**EXERCISE INSTRUCTIONS:**
In the listing that follows, locate the line containing "Subscribe (252, 1023)" and the line containing "[महिला आरक्षण पर". Retype exactly those two lines and every line between them, and nothing more.

**GIVEN INFORMATION:**
--- START ---

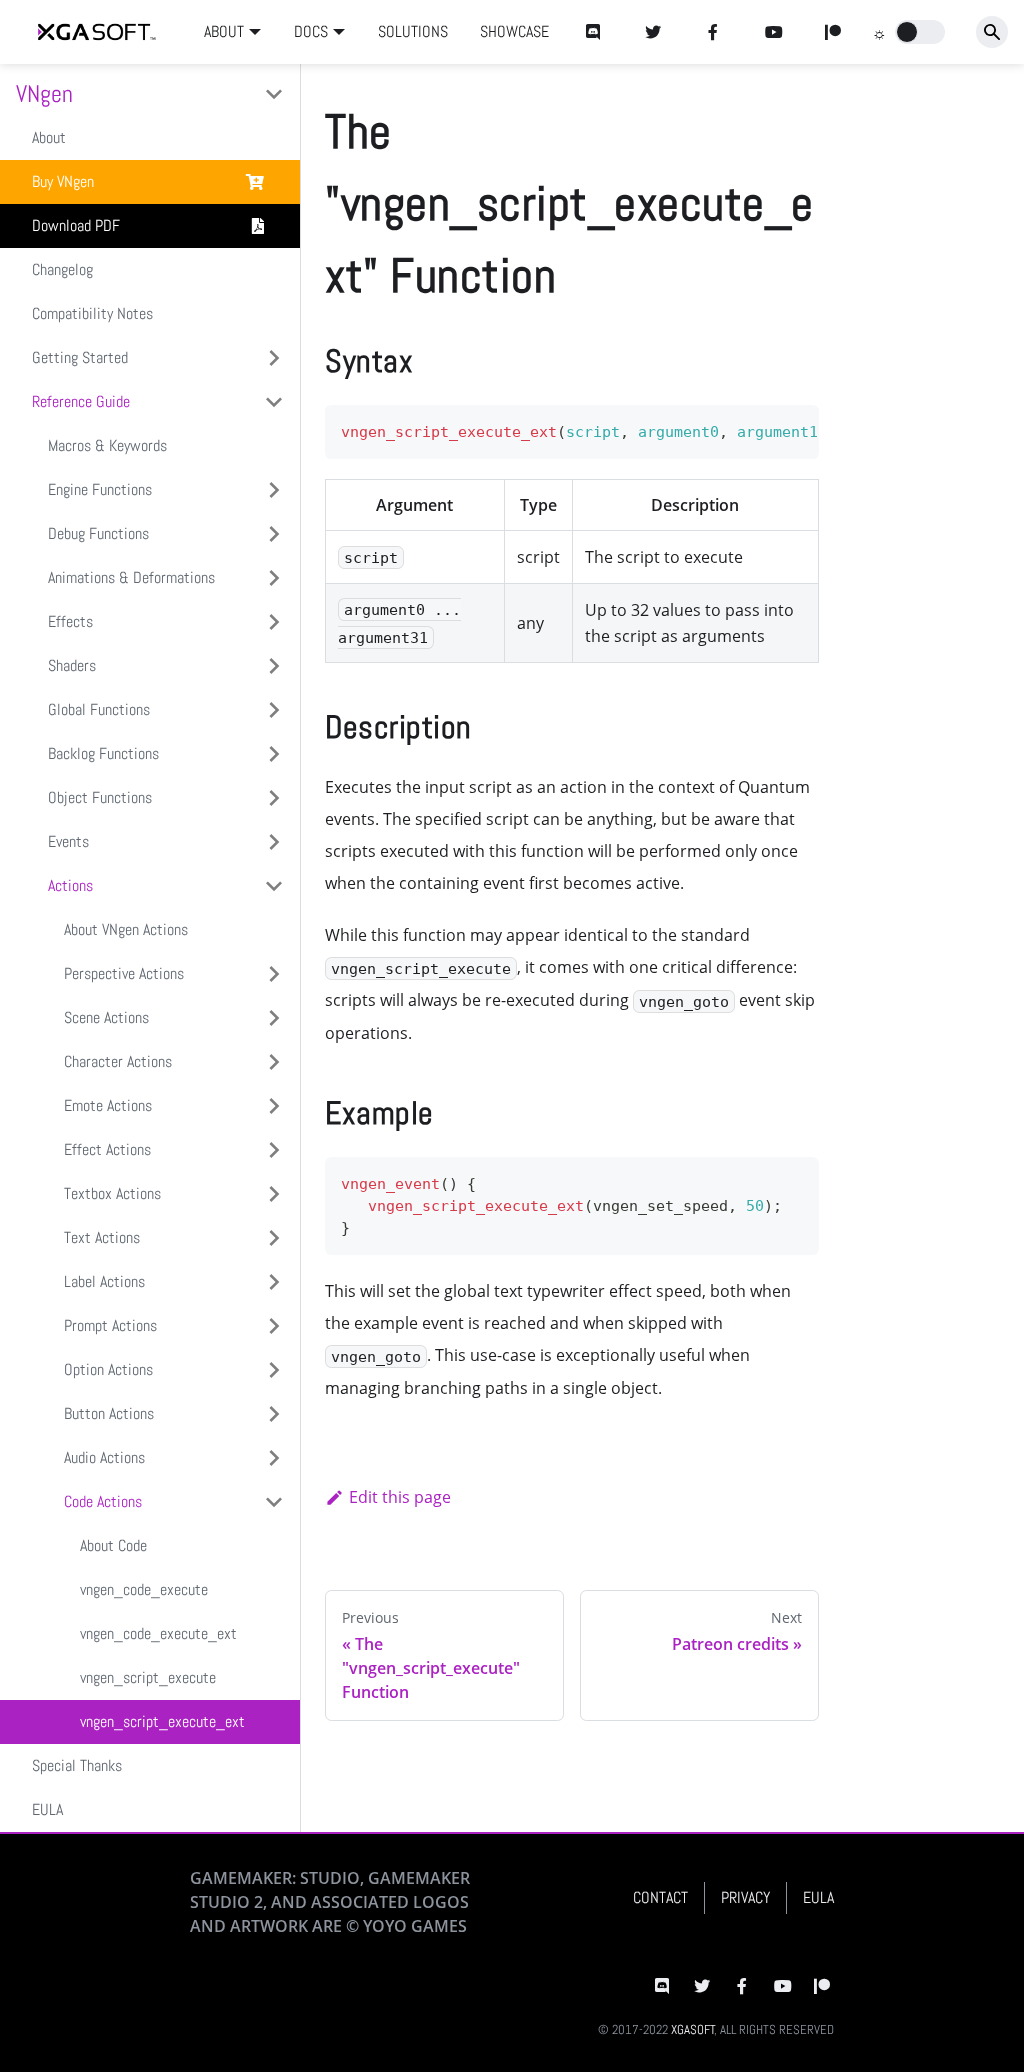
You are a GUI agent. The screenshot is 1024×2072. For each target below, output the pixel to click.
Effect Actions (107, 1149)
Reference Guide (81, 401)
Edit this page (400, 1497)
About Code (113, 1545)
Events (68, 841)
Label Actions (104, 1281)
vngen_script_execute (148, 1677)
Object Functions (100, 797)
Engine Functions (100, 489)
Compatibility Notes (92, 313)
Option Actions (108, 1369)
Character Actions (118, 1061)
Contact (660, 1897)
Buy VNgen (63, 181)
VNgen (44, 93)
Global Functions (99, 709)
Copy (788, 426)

--- END ---
--- START ---

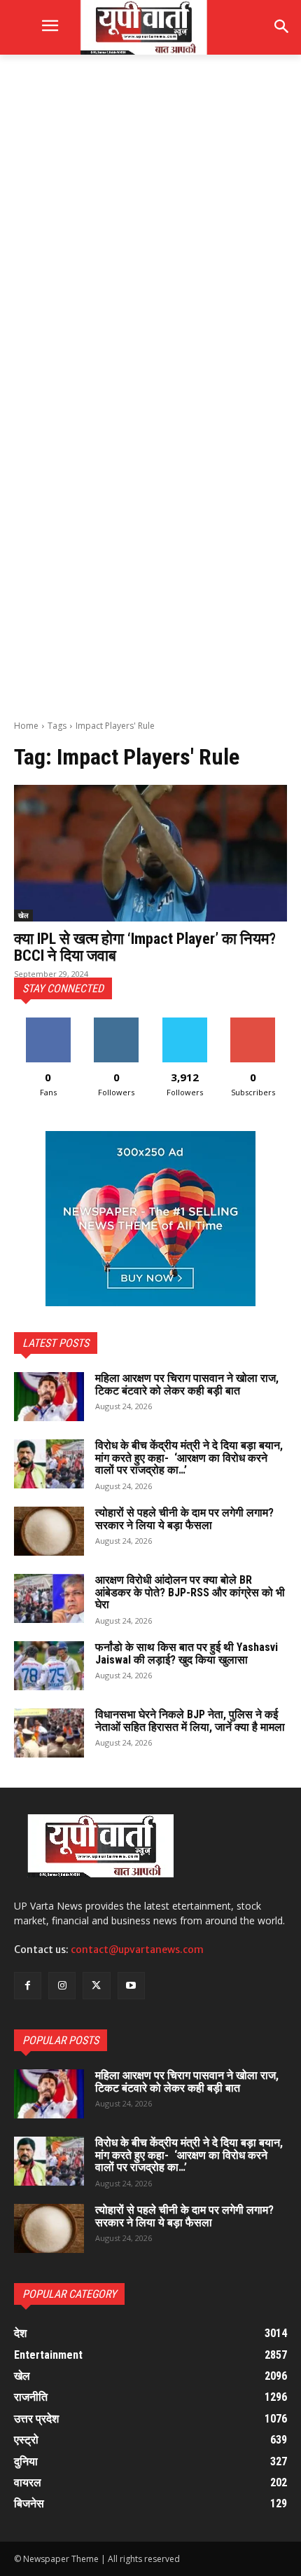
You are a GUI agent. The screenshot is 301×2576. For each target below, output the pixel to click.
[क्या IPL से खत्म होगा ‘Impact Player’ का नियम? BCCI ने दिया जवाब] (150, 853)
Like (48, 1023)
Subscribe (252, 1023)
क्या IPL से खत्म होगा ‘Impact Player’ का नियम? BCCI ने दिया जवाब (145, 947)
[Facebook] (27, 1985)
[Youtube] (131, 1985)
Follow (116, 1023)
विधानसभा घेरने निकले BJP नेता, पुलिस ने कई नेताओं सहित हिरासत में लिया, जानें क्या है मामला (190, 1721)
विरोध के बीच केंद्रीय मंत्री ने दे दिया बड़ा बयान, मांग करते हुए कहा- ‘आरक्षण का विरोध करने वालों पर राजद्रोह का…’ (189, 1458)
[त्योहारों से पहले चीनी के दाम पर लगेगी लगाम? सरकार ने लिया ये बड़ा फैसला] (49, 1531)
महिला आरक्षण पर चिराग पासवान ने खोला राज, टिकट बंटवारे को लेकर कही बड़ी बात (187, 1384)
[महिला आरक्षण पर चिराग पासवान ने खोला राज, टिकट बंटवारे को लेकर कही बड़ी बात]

--- END ---
--- START ---

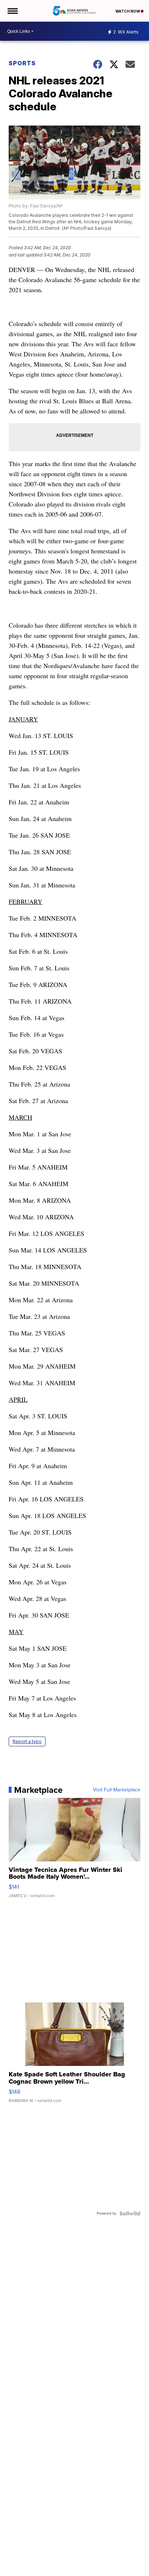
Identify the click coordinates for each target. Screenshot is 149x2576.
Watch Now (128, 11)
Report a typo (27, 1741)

--- END ---

**SOLUTION FOR THIS EXERCISE:**
Subscribe (252, 1023)
क्या IPL से खत्म होगा ‘Impact Player’ का नियम? BCCI ने दिया जवाब (145, 947)
[Facebook] (27, 1985)
[Youtube] (131, 1985)
Follow (116, 1023)
विधानसभा घेरने निकले BJP नेता, पुलिस ने कई नेताओं सहित हिरासत में लिया, जानें क्या है मामला (190, 1721)
विरोध के बीच केंद्रीय मंत्री ने दे दिया बड़ा बयान, मांग करते हुए कहा- ‘आरक्षण का विरोध करने वालों पर राजद्रोह का…’ (189, 1458)
[त्योहारों से पहले चीनी के दाम पर लगेगी लगाम? सरकार ने लिया ये बड़ा फैसला] (49, 1531)
महिला आरक्षण पर चिराग पासवान ने खोला राज, टिकट बंटवारे को लेकर कही बड़ी बात (187, 1384)
[महिला आरक्षण पर चिराग पासवान ने खोला राज, टिकट बंटवारे को लेकर कही बड़ी बात]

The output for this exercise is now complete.